Segment Start: Available data
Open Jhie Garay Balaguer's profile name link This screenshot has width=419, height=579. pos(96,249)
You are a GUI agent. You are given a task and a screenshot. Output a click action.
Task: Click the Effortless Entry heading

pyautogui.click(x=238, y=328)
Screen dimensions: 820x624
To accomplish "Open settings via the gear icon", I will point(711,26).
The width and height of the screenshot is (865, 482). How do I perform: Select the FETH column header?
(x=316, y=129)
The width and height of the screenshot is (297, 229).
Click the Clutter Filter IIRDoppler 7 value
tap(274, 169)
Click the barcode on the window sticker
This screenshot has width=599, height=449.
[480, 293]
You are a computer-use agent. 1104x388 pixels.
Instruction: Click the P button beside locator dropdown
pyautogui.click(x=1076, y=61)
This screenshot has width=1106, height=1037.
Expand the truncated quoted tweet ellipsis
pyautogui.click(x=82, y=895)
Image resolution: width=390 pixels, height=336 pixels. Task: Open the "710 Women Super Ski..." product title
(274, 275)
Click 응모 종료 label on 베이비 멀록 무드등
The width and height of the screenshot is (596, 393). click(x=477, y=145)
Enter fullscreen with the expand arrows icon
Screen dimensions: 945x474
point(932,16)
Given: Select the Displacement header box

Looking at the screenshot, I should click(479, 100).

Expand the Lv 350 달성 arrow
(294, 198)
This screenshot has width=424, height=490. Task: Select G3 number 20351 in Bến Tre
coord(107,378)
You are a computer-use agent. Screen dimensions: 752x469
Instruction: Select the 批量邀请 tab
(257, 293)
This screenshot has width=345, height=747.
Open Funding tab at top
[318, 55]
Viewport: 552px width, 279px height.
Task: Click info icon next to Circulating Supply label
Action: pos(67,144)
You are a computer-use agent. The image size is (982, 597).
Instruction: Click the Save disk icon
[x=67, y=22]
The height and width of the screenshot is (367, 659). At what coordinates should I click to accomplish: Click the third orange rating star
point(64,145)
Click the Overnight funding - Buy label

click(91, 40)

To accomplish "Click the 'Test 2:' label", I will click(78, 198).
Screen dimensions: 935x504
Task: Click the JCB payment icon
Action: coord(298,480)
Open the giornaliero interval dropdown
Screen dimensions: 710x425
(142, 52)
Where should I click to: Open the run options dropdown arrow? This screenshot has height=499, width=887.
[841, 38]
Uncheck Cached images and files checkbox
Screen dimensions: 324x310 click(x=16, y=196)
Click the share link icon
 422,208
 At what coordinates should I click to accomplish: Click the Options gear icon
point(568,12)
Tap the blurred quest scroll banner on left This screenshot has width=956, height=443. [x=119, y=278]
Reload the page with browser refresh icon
Segment End: Available data
Each record must be output word for word.

Open Jhie Garay Balaguer's profile name link This screenshot has width=419, height=579. pos(96,249)
You are a GUI agent. You are given a task and a screenshot. Output a click action.
Task: Click the Effortless Entry heading

pyautogui.click(x=238, y=328)
Screen dimensions: 820x624
To accomplish "Open settings via the gear icon", I will point(711,26).
The width and height of the screenshot is (865, 482). How do I perform: Select the FETH column header?
(x=316, y=129)
The width and height of the screenshot is (297, 229).
Click the Clutter Filter IIRDoppler 7 value
tap(274, 169)
Click the barcode on the window sticker
This screenshot has width=599, height=449.
[480, 293]
You are a computer-use agent. 1104x388 pixels.
Instruction: Click the P button beside locator dropdown
pyautogui.click(x=1076, y=61)
This screenshot has width=1106, height=1037.
Expand the truncated quoted tweet ellipsis
pyautogui.click(x=82, y=895)
Image resolution: width=390 pixels, height=336 pixels. Task: Open the "710 Women Super Ski..." product title
(274, 275)
Click 응모 종료 label on 베이비 멀록 무드등
The width and height of the screenshot is (596, 393). click(x=477, y=145)
Enter fullscreen with the expand arrows icon
Screen dimensions: 945x474
point(932,16)
Given: Select the Displacement header box

Looking at the screenshot, I should click(479, 100).

Expand the Lv 350 달성 arrow
(294, 198)
This screenshot has width=424, height=490. Task: Select G3 number 20351 in Bến Tre
coord(107,378)
You are a computer-use agent. Screen dimensions: 752x469
Instruction: Select the 批量邀请 tab
(257, 293)
This screenshot has width=345, height=747.
Open Funding tab at top
[318, 55]
Viewport: 552px width, 279px height.
Task: Click info icon next to Circulating Supply label
Action: pos(67,144)
You are a computer-use agent. The image size is (982, 597).
Instruction: Click the Save disk icon
[x=67, y=22]
The height and width of the screenshot is (367, 659). At what coordinates should I click to accomplish: Click the third orange rating star
point(64,145)
Click the Overnight funding - Buy label

click(91, 40)

To accomplish "Click the 'Test 2:' label", I will click(78, 198).
Screen dimensions: 935x504
Task: Click the JCB payment icon
Action: coord(298,480)
Open the giornaliero interval dropdown
Screen dimensions: 710x425
(142, 52)
Where should I click to: Open the run options dropdown arrow? This screenshot has height=499, width=887.
[841, 38]
Uncheck Cached images and files checkbox
Screen dimensions: 324x310 click(x=16, y=196)
Click the share link icon
 422,208
 At what coordinates should I click to accomplish: Click the Options gear icon
point(568,12)
Tap the blurred quest scroll banner on left This screenshot has width=956, height=443. [x=119, y=278]
Reload the page with browser refresh icon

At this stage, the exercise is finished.